NEWS

Police seek traffickers following migrant deaths

Police are looking for three people suspected of loading 27 migrants onto a small motorboat just 7-8 meters long that capsized a few meters off the coast of Lefkada on Friday morning, resulting in the deaths of 12 passengers, including four children.

The coast guard rescued 15 survivors who reached the Ionian island’s coast and called authorities on a cell phone. They found eight bodies in the sea – including four children aged 3 to 6 – and another four trapped under the vessel.

Some of the survivors identified themselves as Syrians. Authorities believe they were trying to reach Italy from the western Greek coast, a popular departure point from which to reach the neighboring country as the coastline offers numerous hiding places and makes spotting cargoes of illegal immigrants especially challenging.

Friday’s incident prompted Greek government officials to renew calls for changes to European Union immigration policy.

Public Order Minister Nikos Dendias told Parliament in the wake of the tragedy that Greece is seeking the introduction of a clause in regulations that would redistribute irregular migrants among EU member states based on their size, population and gross domestic product. He also insisted that Greece will continue to use the description “illegal” for people entering the country without permission instead of “irregular,” which is the accepted term in most EU countries.

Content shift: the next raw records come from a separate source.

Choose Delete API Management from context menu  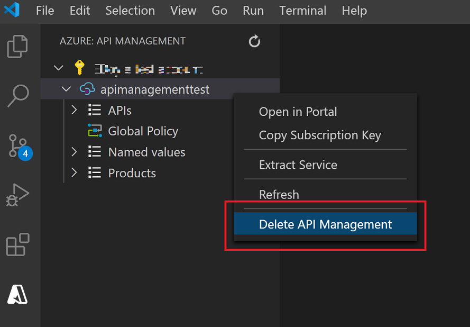[325, 224]
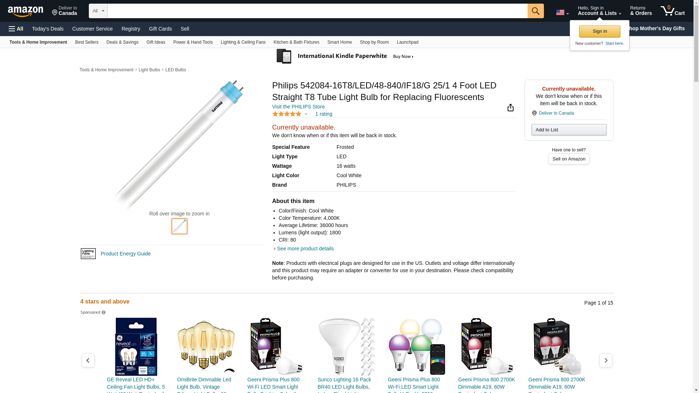Open the search category All dropdown
699x393 pixels.
(98, 11)
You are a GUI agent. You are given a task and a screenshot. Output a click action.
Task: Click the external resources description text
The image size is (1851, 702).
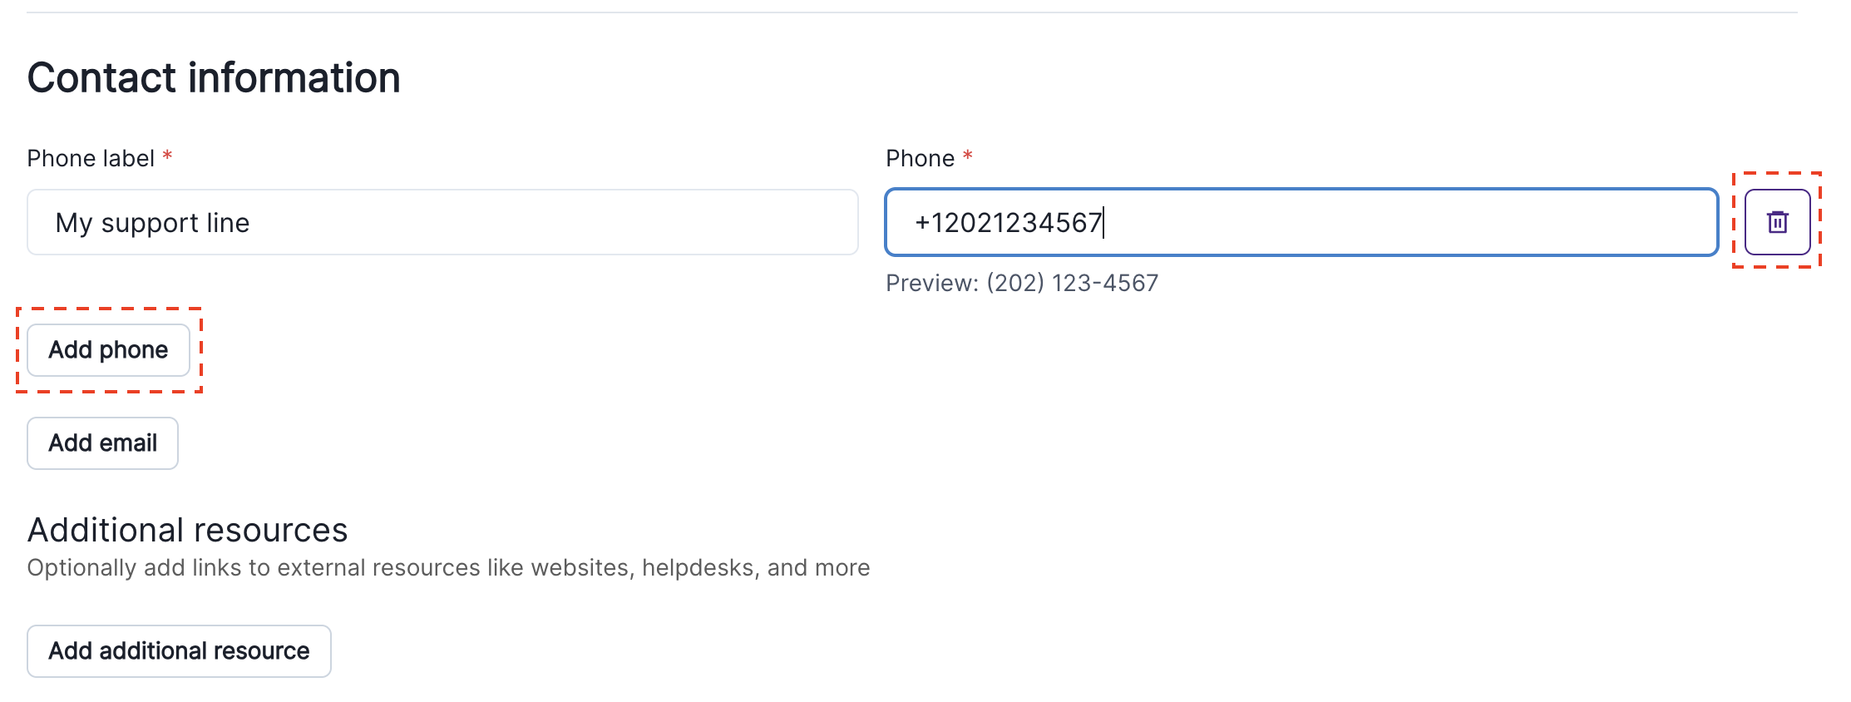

“We are not going to feel guilty about protecting our national sovereignty and our borders. This is our right,” Dendias said.

Government spokesman Simos Kedikoglou also called for a Europe-wide response to “the waves of illegal immigration.”

He said that emphasis must be placed on breaking the networks “set up by slavers to profit from the lives of desperate people.”

In a related development, the United Nations High Commission for Refugees on Friday called on Greece and Bulgaria to help Syrian refugees.

“Push-backs and prevention of entry can put asylum seekers at further risk and expose them to trauma,” UNHCR spokesman Adrian Edwards told reporters in Geneva.

“UNHCR is calling for a global moratorium on any return of Syrians to neighboring countries,” Edwards said, adding that it would be a “concrete gesture of solidarity.”